Saturday, December 12, 2009

Political Digest December 12, 2009


I post articles because I think they are of interest. Doing so doesn’t mean that I necessarily agree with every—or any—opinion in the posted article.

Agent Orange
In response to a Chicago Tribune series on Agent Orange, I posted this politically incorrect fact sheet on the blog. Please share.
http://tartanmarine.blogspot.com/2009/12/agent-orange.html

Senators offer Copenhagen boost
http://thehill.com/blogs/e2-wire/677-e2-wire/71709-kerry-graham-lieberman-endorse-17-percent-near-term-emissions-cut-lieberman-says-more-than-60-votes-in-play
We can do it. Just need death panels. The more people we kill, the less CO2 they breathe out, and CO2 is now a regulated, dangerous pollutant! This bill is great news for India and China, which will do nothing except import our economy. Anyone have recipes for Polar bear? Excerpt: Three senators crafting a compromise climate bill have endorsed a national greenhouse gas emissions cut of 17 percent by 2020. The emissions target was included in a proposed framework on Thursday from Sens. John Kerry (D-Mass.), Lindsey Graham (R-S.C.) and Joe Lieberman (I-Conn.). It mirrors House-passed legislation and represents the target President Obama will offer on behalf of the U.S. at the Copenhagen international climate talks.

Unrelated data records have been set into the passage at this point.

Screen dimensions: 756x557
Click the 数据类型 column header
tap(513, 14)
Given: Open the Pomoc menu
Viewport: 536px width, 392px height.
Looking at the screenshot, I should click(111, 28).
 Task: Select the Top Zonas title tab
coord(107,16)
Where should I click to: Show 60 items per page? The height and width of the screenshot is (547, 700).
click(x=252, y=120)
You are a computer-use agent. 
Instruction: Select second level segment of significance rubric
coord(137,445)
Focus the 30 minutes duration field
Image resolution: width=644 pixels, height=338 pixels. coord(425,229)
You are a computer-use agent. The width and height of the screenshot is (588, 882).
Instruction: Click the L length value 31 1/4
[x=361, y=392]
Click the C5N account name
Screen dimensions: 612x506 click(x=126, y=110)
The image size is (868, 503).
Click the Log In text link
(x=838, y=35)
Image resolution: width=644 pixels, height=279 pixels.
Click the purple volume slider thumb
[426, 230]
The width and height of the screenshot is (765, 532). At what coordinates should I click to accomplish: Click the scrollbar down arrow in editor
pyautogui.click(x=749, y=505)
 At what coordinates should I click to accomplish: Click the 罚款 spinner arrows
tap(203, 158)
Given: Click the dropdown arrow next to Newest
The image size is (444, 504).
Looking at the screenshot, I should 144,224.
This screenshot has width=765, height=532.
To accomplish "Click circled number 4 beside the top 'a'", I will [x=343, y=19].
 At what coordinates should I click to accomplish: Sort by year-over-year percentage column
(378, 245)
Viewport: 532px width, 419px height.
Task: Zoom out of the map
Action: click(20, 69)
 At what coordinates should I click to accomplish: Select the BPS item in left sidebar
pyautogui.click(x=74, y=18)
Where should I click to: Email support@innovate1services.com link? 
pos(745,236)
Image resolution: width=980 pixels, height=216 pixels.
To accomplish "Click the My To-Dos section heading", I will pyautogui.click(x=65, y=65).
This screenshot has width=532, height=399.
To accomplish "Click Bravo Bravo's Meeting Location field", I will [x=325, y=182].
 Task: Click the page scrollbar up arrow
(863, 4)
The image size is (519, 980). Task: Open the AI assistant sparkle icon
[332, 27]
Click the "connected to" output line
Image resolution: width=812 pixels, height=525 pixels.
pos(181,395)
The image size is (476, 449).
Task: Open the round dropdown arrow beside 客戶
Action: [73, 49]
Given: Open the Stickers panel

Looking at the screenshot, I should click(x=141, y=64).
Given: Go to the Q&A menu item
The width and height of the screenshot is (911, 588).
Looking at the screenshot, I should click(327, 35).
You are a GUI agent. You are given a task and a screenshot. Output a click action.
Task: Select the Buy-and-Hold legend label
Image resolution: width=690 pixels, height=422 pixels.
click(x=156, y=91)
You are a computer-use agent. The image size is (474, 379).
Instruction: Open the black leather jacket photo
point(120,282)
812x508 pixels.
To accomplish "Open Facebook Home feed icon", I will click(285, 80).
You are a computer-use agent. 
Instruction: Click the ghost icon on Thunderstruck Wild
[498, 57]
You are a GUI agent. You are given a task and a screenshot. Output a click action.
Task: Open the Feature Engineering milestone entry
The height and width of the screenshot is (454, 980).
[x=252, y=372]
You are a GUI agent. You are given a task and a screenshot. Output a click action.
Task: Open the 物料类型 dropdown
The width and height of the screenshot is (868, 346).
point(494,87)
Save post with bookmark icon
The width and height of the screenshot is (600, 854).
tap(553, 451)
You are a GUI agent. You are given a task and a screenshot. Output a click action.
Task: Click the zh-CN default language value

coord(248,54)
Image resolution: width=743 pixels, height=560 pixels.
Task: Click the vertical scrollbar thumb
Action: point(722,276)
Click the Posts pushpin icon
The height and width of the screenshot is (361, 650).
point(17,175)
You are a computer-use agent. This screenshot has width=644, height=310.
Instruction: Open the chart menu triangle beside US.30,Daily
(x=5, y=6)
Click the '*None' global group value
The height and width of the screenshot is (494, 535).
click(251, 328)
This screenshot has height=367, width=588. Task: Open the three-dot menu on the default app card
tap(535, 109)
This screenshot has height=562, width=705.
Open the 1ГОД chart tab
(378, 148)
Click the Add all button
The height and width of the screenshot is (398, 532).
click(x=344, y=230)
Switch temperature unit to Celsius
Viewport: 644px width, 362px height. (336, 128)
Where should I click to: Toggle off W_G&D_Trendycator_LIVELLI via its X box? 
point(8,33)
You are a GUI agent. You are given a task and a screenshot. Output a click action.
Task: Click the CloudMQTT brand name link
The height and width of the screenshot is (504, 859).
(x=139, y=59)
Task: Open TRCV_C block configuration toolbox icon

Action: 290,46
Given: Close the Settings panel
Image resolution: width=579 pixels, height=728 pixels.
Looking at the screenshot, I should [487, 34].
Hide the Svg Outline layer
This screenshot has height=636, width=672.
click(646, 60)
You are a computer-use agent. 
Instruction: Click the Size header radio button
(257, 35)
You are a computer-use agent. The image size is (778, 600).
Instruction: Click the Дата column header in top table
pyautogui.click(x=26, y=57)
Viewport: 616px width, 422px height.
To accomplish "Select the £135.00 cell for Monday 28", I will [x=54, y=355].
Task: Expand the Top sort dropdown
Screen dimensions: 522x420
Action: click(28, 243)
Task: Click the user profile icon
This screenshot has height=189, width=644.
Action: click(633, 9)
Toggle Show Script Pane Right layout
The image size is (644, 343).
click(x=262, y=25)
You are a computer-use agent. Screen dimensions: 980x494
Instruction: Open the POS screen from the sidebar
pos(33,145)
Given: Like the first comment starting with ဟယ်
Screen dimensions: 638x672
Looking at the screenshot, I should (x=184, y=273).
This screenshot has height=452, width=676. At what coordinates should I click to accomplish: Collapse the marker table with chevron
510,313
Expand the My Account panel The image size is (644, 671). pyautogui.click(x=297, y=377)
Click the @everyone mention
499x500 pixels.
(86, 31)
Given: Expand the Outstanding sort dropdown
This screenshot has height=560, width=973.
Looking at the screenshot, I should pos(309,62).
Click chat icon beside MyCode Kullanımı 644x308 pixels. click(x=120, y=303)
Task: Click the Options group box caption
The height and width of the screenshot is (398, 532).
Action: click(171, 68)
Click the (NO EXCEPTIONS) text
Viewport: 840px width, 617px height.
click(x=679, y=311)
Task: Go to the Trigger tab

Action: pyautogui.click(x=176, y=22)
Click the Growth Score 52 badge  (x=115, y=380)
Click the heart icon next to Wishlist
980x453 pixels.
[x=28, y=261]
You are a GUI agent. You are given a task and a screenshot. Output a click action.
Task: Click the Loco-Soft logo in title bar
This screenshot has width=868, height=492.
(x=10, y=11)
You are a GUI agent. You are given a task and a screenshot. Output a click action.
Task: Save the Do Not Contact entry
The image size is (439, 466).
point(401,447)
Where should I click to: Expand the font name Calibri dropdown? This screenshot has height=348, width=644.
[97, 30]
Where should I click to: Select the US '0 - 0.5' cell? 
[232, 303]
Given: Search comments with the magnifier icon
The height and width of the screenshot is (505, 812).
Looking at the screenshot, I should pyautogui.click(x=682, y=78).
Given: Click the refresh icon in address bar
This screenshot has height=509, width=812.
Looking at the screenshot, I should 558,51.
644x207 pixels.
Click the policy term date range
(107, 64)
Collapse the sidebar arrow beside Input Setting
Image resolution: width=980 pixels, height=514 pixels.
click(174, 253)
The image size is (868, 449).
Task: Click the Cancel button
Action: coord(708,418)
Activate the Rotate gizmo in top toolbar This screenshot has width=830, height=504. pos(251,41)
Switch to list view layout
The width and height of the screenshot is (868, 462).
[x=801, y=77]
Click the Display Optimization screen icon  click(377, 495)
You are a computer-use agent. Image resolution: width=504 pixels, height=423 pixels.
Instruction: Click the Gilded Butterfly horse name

Pharmaceutical deal holding up bipartisan health amendment http://thehill.com/homenews/senate/71767-pharmaceutical-deal-holding-up-bipartisan-health-amendment
Excerpt: A deal between the White House and the pharmaceutical industry is holding up a bipartisan amendment to allow the importation of cheaper prescription drugs from abroad, according to a member of the Senate Democratic leadership. The Senate has been debating the amendment, sponsored by Sen. Byron Dorgan (D-N.D.), since Tuesday but has not held a vote, which is contributing to a stall in the floor action on healthcare reform. Dorgan’s measure, which would permit bulk exports of medicines from countries such as Canada, enjoys broad and bipartisan support and likely has the backing of more than 60 senators, which would guarantee its adoption on the healthcare reform bill. Tension between the White House and Democratic supporters of the so-called drug reimportation amendment is primarily behind the delay, Senate Majority Whip Dick Durbin (D-Ill.) said Thursday. (What? The Transparent Hope and Change White House makes deals with evil special interests? Could it be because the Exec of the Pharma association is a former Democrat congressman who gets paid $2M a year? And, before you say it, yes, I’m jealous.)

Key Copenhagen group releases draft climate plan
http://www.washingtonpost.com/wp-dyn/content/article/2009/12/11/AR2009121101188.html?hpid=topnews
Stand and deliver! All you need to know about what this is all about. Excerpt: The draft also calls on rich nations to provide fast-start funding over the next three years for developing countries to cope with climate change, but doesn't specify an amount.

Inside the MedPAC meeting, where the tough cost calls get made http://voices.washingtonpost.com/44/2009/12/inside-the-medpac-meeting-wher.html?wprss=44
Excerpt: Haven't heard of MedPAC? Well, you might soon. It's the 17-member commission that advises Congress on Medicare -- most notably, recommending payments rates to hospitals and other medical providers. And under the legislation now inching toward the finish line, it or a commission like it would be empowered to take a far greater role in overseeing Medicare, with authority -- of greater strength in the Senate than House bill -- to make the hard decisions to slow growth in health care spending, free of the political pressures that are now brought to bear on Congress. When Sarah Palin warned about "death panels," it was partly MedPAC that she had in mind. The commission is meeting to review its recommended payment rates for next year, a process that is, on its face, exceedingly dry and sober, but with enormous stakes for the medical industry, which helps explain the dozens of suits packed into the room to watch. And as it turns out, the commission got word this week that the stakes could get even larger -- Senate Democrats are working on a deal that would involve dropping the "public option" in exchange for, among other things, letting people between age 55-64 who are without employer-provided health coverage buy into Medicare. If that were to happen -- and hospitals and doctors are already gearing up to make sure it doesn't -- that would mean several more million Americans whose health care would be paid at rates determined by the 17 people in this room at the Ronald Reagan Building.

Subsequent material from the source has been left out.